Regulatory Gaps and Strategic Risk
The report criticizes limited enforcement and administrative fines as inadequate against billion-dollar incentives. Weak beneficial-ownership verification, free-zone autonomy, and inconsistent oversight are identified as systemic drivers of risk. Although secondary-sanctions pressure has reduced some flows, the system adapts by shifting value into crypto, gold, and real estate.
Strategically, the authors argue that this infrastructure directly undermines U.S. national security objectives by financing Russia’s war in Ukraine and Iran’s missile and regional military programs.
Policy Recommendations
The report calls for network-centric enforcement rather than incremental name-by-name designations. Key recommendations include:
- Targeting core Tier-1 entities for SDN listings and secondary-sanctions warnings.
- Conducting focused reviews of maritime and crypto actors to support shipping advisories and asset freezes.
- Issuing sector-wide advisories on DMCC commodity shells and unlicensed crypto brokers.

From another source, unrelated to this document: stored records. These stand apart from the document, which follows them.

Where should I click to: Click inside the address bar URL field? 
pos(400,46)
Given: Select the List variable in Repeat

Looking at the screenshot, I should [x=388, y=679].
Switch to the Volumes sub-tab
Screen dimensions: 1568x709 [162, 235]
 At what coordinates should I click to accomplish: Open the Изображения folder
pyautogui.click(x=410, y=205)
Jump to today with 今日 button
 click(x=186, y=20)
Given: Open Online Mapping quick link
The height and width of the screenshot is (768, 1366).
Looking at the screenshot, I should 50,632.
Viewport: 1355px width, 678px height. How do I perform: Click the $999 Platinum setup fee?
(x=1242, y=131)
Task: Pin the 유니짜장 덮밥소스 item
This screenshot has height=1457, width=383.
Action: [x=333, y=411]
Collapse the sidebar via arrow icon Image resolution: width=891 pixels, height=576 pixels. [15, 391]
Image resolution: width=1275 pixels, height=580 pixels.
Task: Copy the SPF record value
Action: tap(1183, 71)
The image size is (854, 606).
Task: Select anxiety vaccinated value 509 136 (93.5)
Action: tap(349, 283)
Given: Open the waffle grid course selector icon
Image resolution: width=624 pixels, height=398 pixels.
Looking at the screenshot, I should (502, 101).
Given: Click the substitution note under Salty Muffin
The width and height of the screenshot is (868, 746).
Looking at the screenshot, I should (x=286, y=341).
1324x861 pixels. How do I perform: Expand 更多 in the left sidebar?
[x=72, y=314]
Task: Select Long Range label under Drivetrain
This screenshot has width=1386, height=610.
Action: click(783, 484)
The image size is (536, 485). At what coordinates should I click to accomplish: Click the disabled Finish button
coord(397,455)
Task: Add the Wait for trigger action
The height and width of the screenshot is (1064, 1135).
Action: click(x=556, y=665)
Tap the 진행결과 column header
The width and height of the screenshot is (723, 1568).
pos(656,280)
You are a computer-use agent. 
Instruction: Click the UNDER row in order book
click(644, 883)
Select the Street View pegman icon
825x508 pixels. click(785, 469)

- Coordinated U.S. actions involving DOJ subpoenas, FinCEN geographic targeting orders, and diplomatic pressure tied to FATF compliance.
- UAE-specific reforms such as lowering beneficial-ownership thresholds, suspending high-risk free-zone licenses, and restricting port access for non-transparent tankers.
Proposed benchmarks include securing 25 new SDN listings within 90 days and reducing shadow-fleet port calls by 40 percent within six months.
The study frames the UAE free-zone system as a test case for the credibility of modern sanctions regimes. By mapping more than 290 companies into over 20 coordinated sub-networks, it demonstrates that shared addresses, recycled directors, and short-lived shells constitute structural evidence of intent.
Failure to confront this architecture risks emboldening other evasion hubs and prolonging conflicts in Ukraine and the Middle East. A rapid, network-focused OFAC response targeting UAE-based facilitators could dismantle key nodes, restore sanctions integrity, and signal that free-zone opacity will no longer serve as a safe harbor for state-sponsored sanctions evasion.